Yalnız kendini ve kendinden olanı düşünüp kollayana halk arasında “kendine Müslüman” denir. Sözleşmelilerin feryadına kulak tıkayarak, kendi yandaşlarıyla kadrolaşanlara, ne de güzel yakışıyor bu söz.
Empati diyorlar hani, kendinizi karşınızdakinin yerine koyup ne yaşadığını, ne hissettiğini anlamaya çalışırsınız. Hayal edelim şimdi:
Orta sınıf bir ailenin ortalamanın üzerinde başarılı bir çocuğu olarak eğitim fakültesini kazandınız. Yüzdelik sıralamada ilk onlardasınız yani. Döktüğünüz ter, ödenen dershane paraları helal oldu size, fakülteye kayıt oldunuz. Harç, yurt, yeme, içme, kitap, ulaşım maliyetleri için binlerce lira daha ödedi aileniz. Çocuğu öğretmen olacak sonuçta. Alan ve meslek dersleri aldınız, okullarda staj yaptınız, bitirme tezi yazdınız ve mezun oldunuz. Diplomanız size “öğretmen” olduğunuzu söylemekte. Oysa değilsiniz. KPSS denen engel dikilir karşınıza. Beden eğitimi, İngilizce ya da müzik öğretmenliğini birincilikle bitirmiş olsanız da fark etmez. Tapu kadastrocu ya da ebe olmak isteyenle aynı soruların sorulduğu, alanınızla ilgisiz bir konular üzerinden yüz binlerle yarışmanız gerekiyor. Haydi yine dershaneye. Kahrolası barajı aştınız diyelim, bakalım sizden kaç kişiyi alacaklar. Yalnız sizinle aynı sınıftan aynı yılda mezun olan 50 kişi varken yıllardır atama bekleyen onbinler arasından 2 ya da 20 kişi alınacaktır. Boynunuz bükülür, kadroyu geçer sözleşmeye bile razı olursunuz. İl, ilçe, bucak, mecra demeden tercih yaparsınız. Kendinizi mevsimlik ve ikinci sınıf hissettirecek, öğrencilerin gözündeki statünüzü “nöbetçi” düzeyine indirecek bir statüye razı olursunuz. Yolluk alamazsınız, yine ailenize borçlanırsınız. Zaten maaşınız da zamanında yatmayacak, ek dersinizden SSK kesintisi yapılacaktır. Amirinizin iki dudağı arasındaki sözleşmeniz her türlü angarya ve eziyeti sineye çektirir. Eş durumu ve diğer özürlerle tayin hakkı da tanınmaz size. İhtiyaç olduğu sürece çakılısınızdır. Ne evlenebilir, ne de ailenize kavuşabilirsiniz. On yıl da çalışsanız yükselemezsiniz, stajyerliğe bile sayılmaz hizmetiniz. Kredi başvurularınız bile onaylanmaz bu “geçici ayıp” yüzünden. Eş, çocuk, doğum, evlilik yardımları da yoktur. Yoksunuz, hiçsiniz yani.
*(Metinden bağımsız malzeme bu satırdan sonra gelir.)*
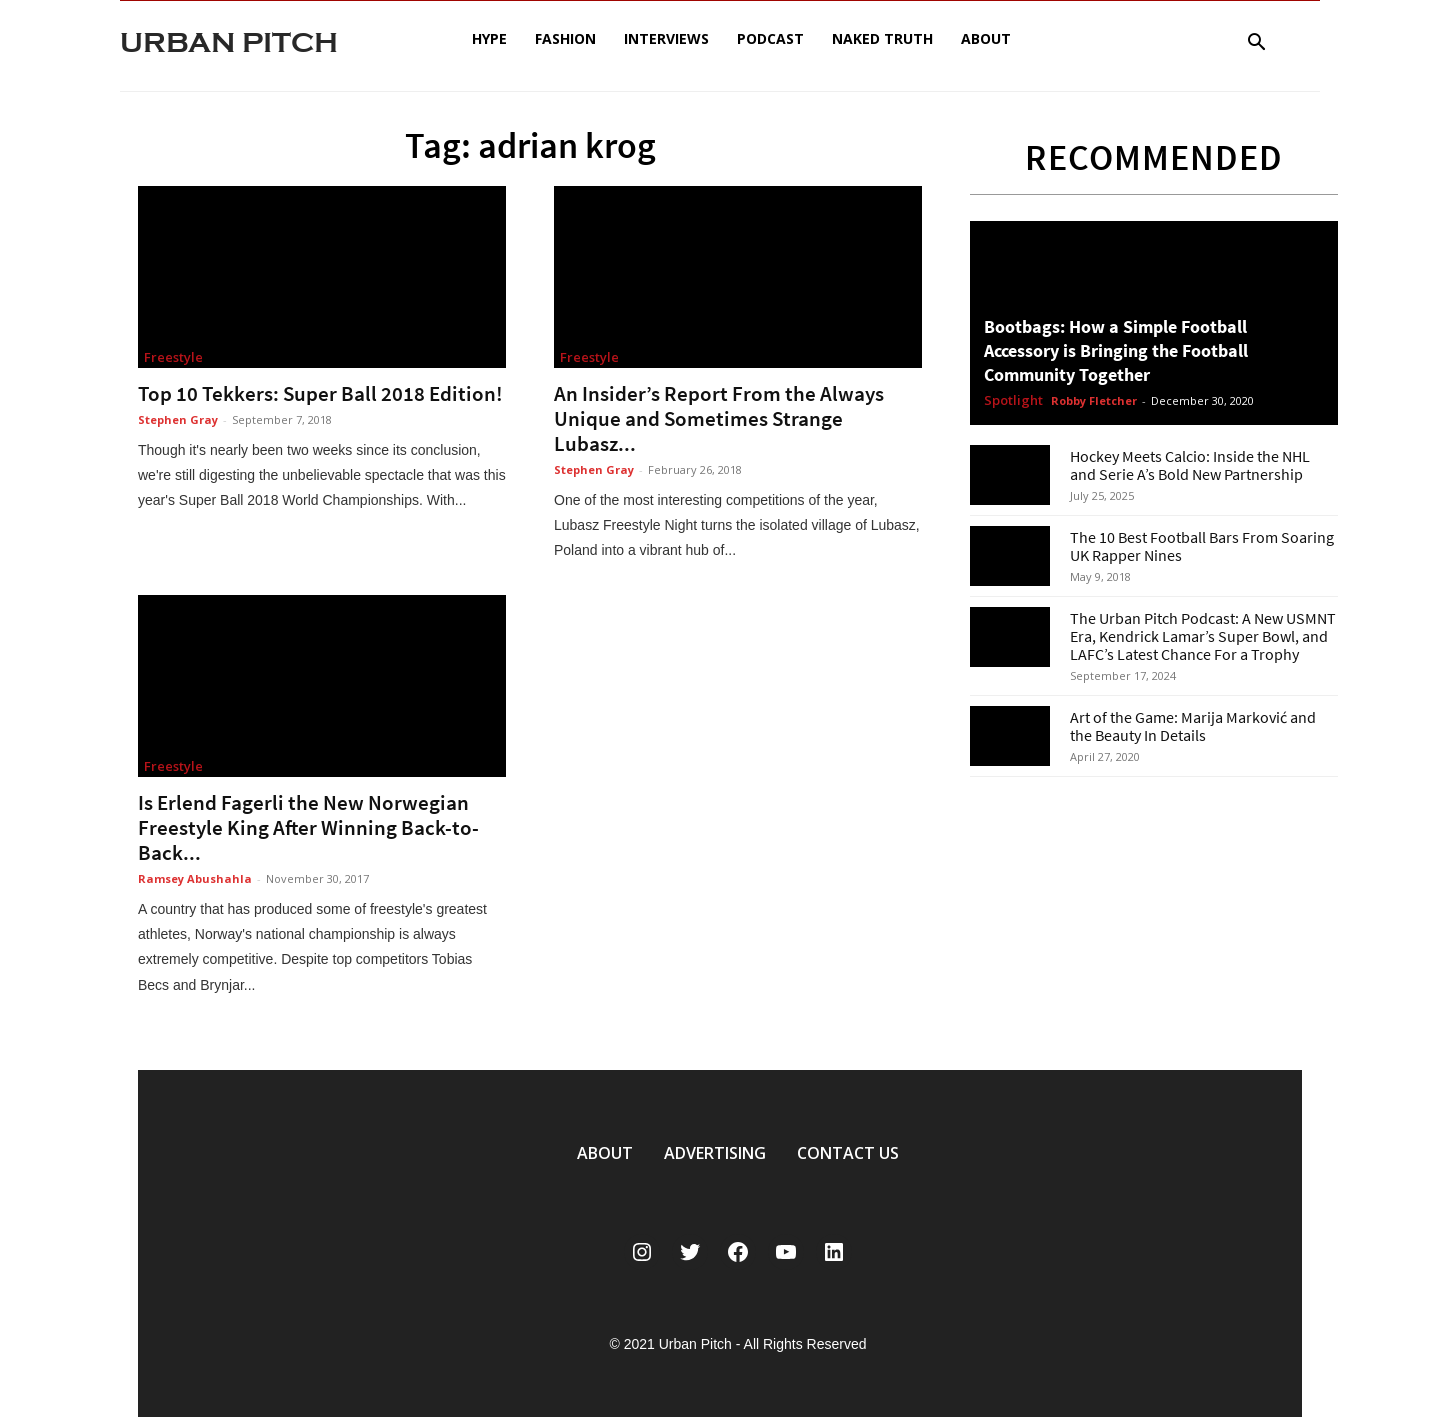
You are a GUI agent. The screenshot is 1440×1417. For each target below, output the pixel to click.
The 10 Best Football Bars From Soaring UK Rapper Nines (1202, 546)
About (986, 38)
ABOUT (605, 1153)
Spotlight (1013, 401)
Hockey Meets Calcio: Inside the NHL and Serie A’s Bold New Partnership (1190, 465)
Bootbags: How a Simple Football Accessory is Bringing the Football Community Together (1116, 350)
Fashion (565, 38)
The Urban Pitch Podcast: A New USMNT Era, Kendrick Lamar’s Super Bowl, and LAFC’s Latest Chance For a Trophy (1203, 636)
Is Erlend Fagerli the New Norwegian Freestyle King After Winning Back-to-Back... (308, 827)
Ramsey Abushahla (195, 878)
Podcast (770, 38)
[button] (1256, 44)
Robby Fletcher (1094, 400)
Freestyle (173, 357)
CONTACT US (848, 1153)
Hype (489, 38)
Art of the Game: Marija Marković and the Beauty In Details (1193, 726)
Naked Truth (882, 38)
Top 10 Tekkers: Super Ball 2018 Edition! (320, 393)
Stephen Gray (178, 419)
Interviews (666, 38)
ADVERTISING (715, 1153)
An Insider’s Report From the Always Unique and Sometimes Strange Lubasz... (719, 418)
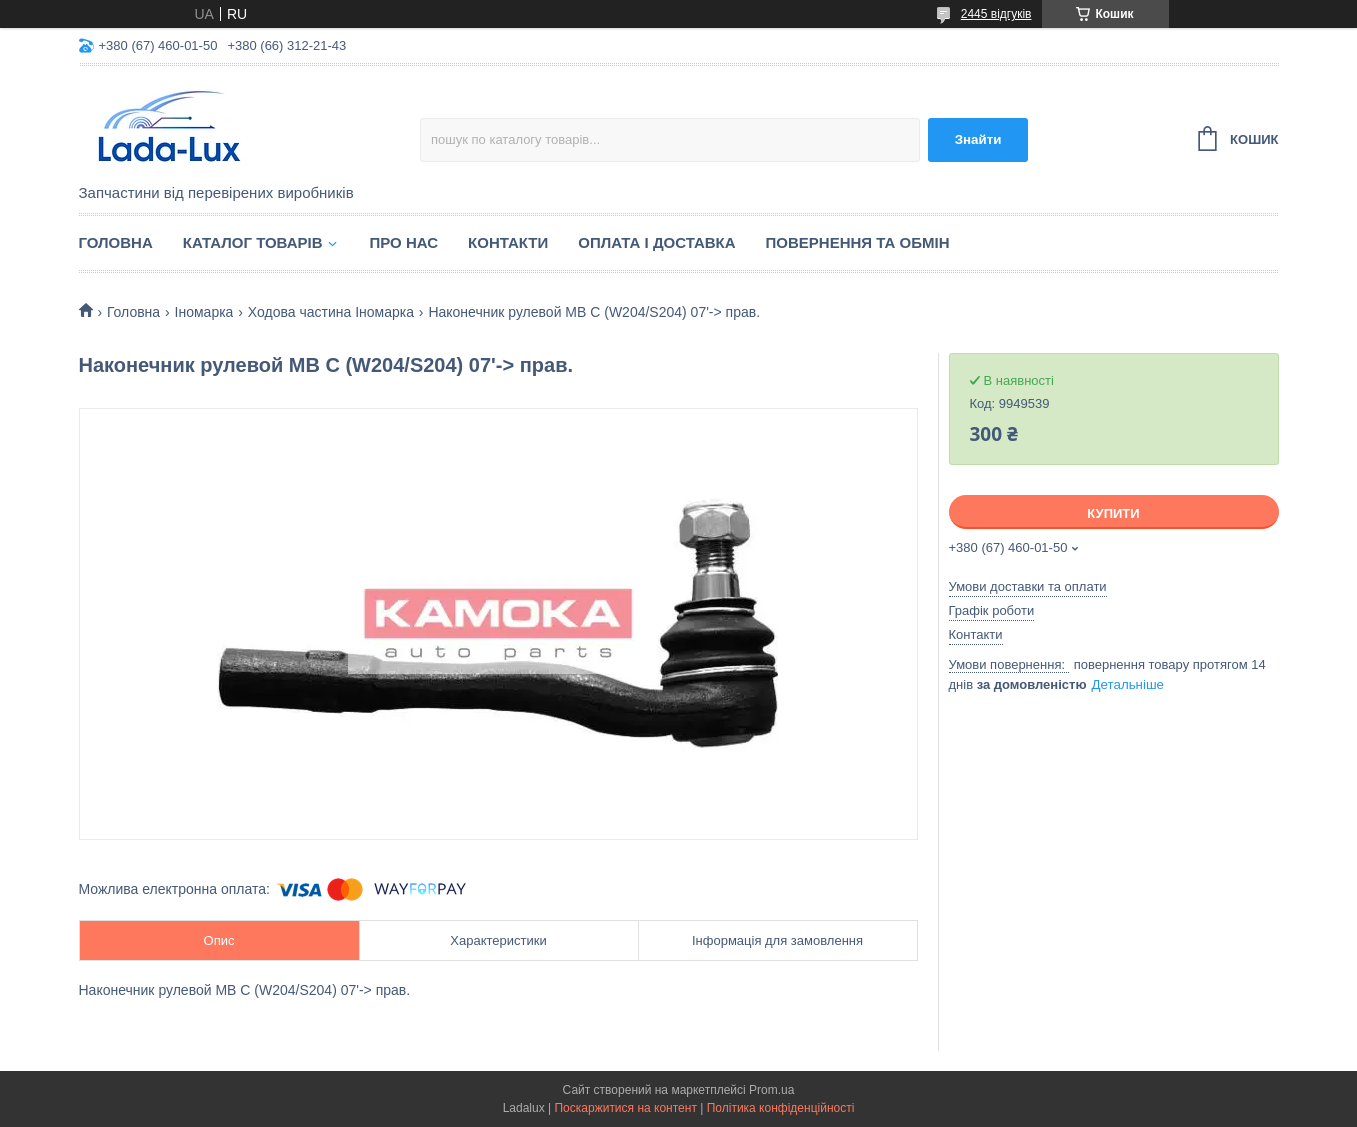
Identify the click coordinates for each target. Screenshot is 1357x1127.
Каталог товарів (253, 242)
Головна (116, 242)
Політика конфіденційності (781, 1108)
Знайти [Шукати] (978, 139)
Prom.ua (771, 1090)
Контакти (508, 242)
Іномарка (204, 312)
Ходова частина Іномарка (331, 312)
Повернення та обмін (858, 242)
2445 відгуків (996, 14)
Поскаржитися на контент (625, 1108)
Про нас (404, 242)
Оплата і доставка (656, 242)
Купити (1113, 513)
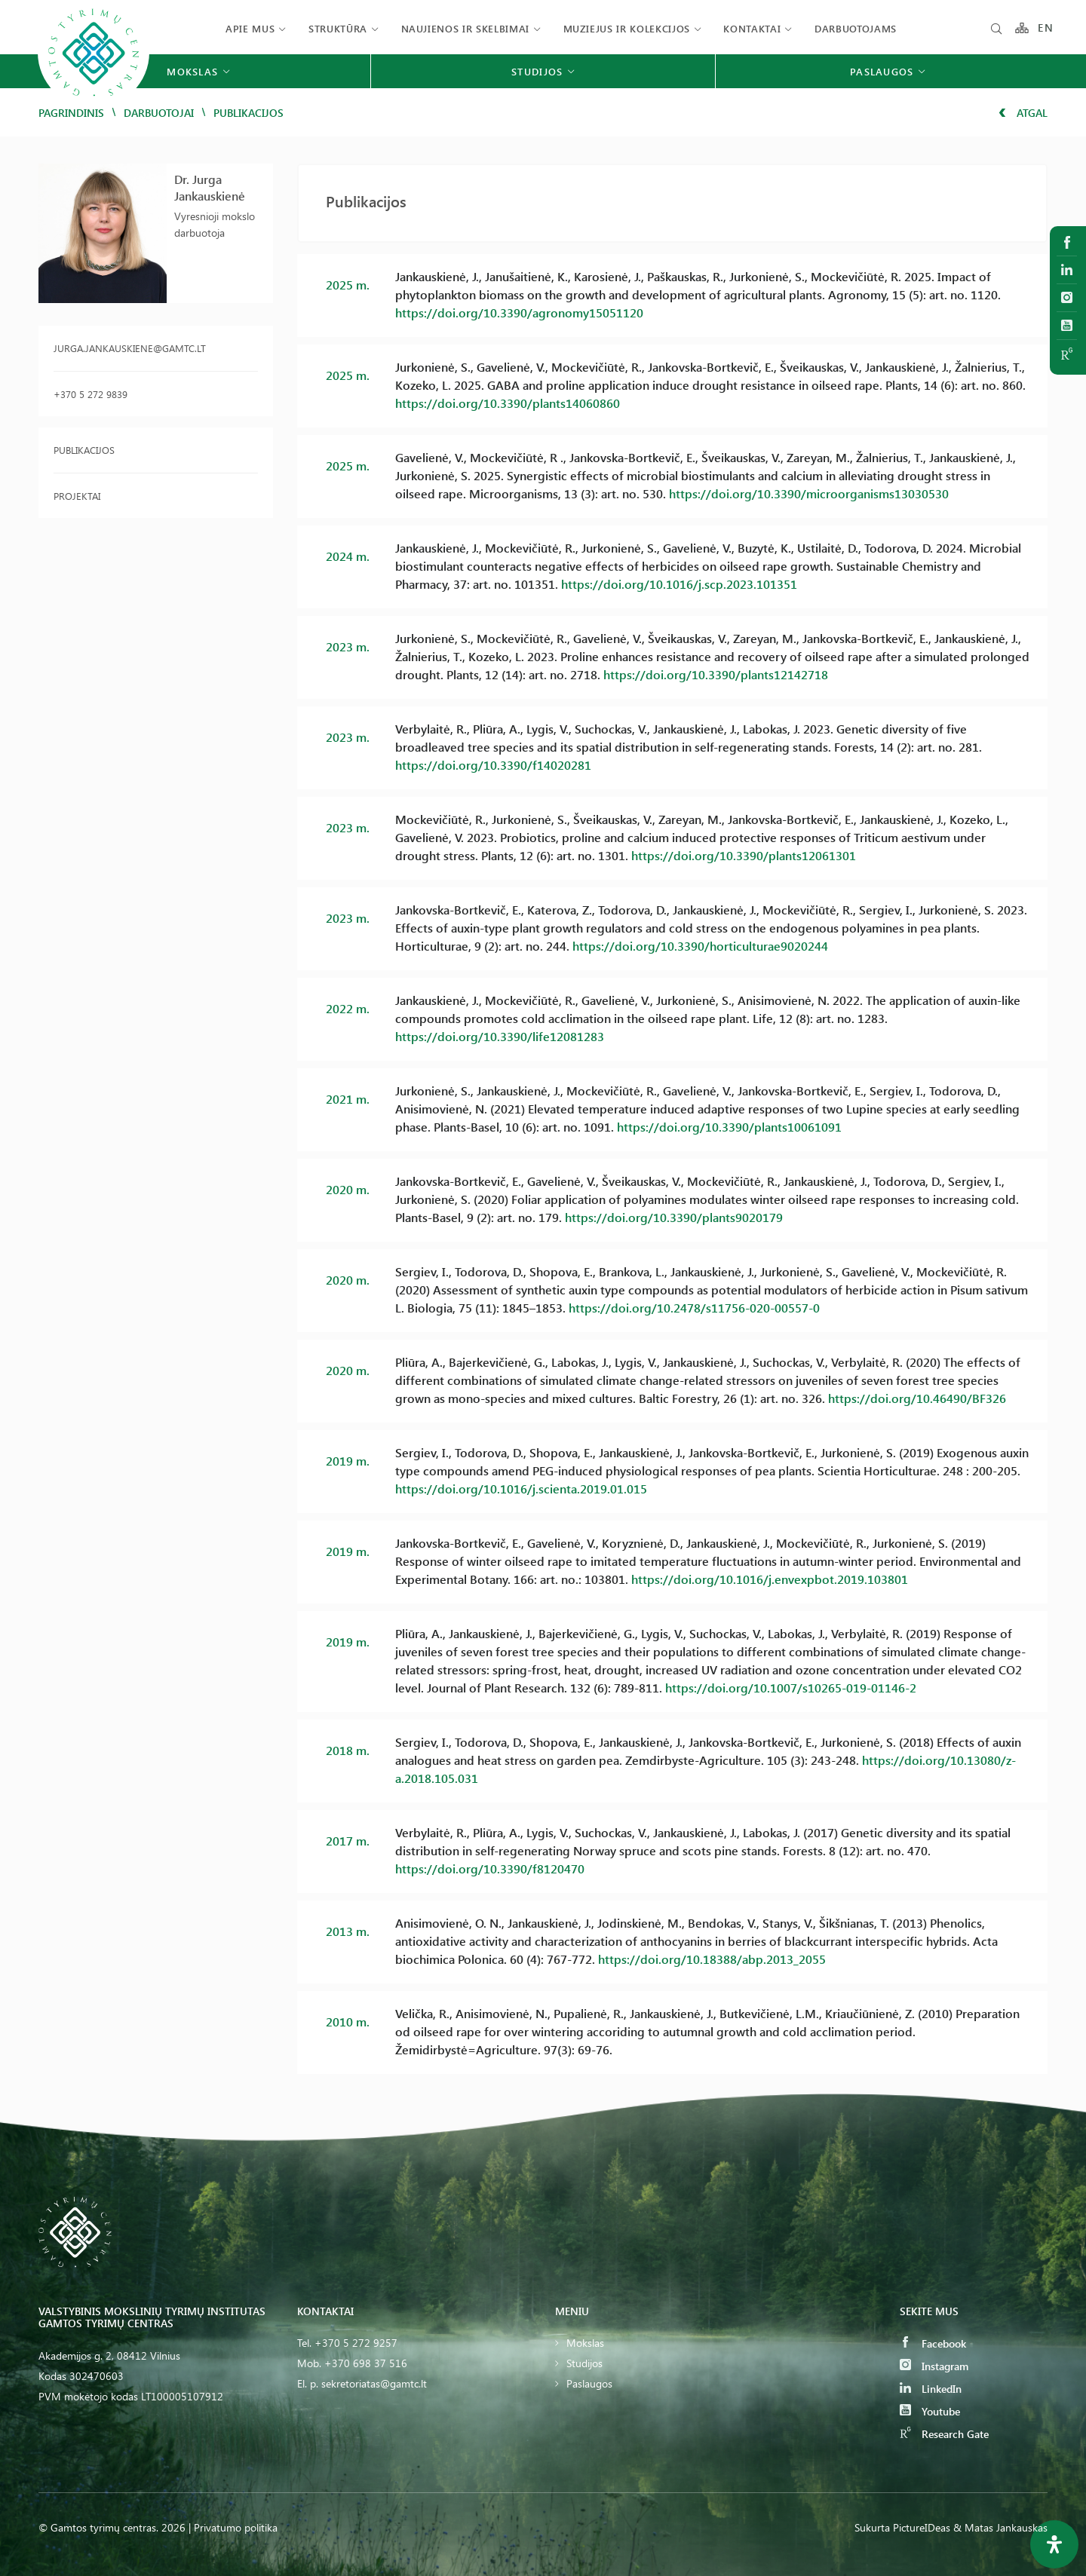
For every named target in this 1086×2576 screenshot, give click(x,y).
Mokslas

Bu size nasıl hissettirdi kendinizi? Sizi ve ailenizi sınavdan sınava, masraftan masrafa sürükleyen öğretmen olma hayali size bir meslek değil, bir utanç ve usanç olarak dönse ne hissedersiniz? İşte biz öyle hissediyoruz. Aynı sınıfları, aynı teneffüsü paylaştığım sözleşmeli meslektaşlarımın gözlerine bakınca kahrolmaktayım. Bir tanesi “öğrencilerim bilmesin istiyorum” demişti. Sanki bu ayıbın sahibi kendisiymiş gibi.. Çünkü bu ayıp, onu daha az öğretici kılacaktı; belki haklıydı da.. Veliler de öğretmen seçiyor bugün, çünkü amele pazarına düştü onurumuz ne yazık ki. Sistemin ve onu kurgulayanların ayıbı boynumuzu bükmesin artık!
Şimdi taraflar masada. Sendikalar ve hükümet hazretleri. Benzer makam araçlarıyla gelip, şık takım elbiseleriyle aynı deri koltuklara kuruldular. Ben vicdan diliyorum artık. Neslimizi yetiştirecek bu eğitim ordusuna edilen zulüm son bulsun! Kadrolarımızı verin, ya da üzerinde “öğretmendir” yazan diplomalarımızı alın. Buçuklu zamlar sizin olsun!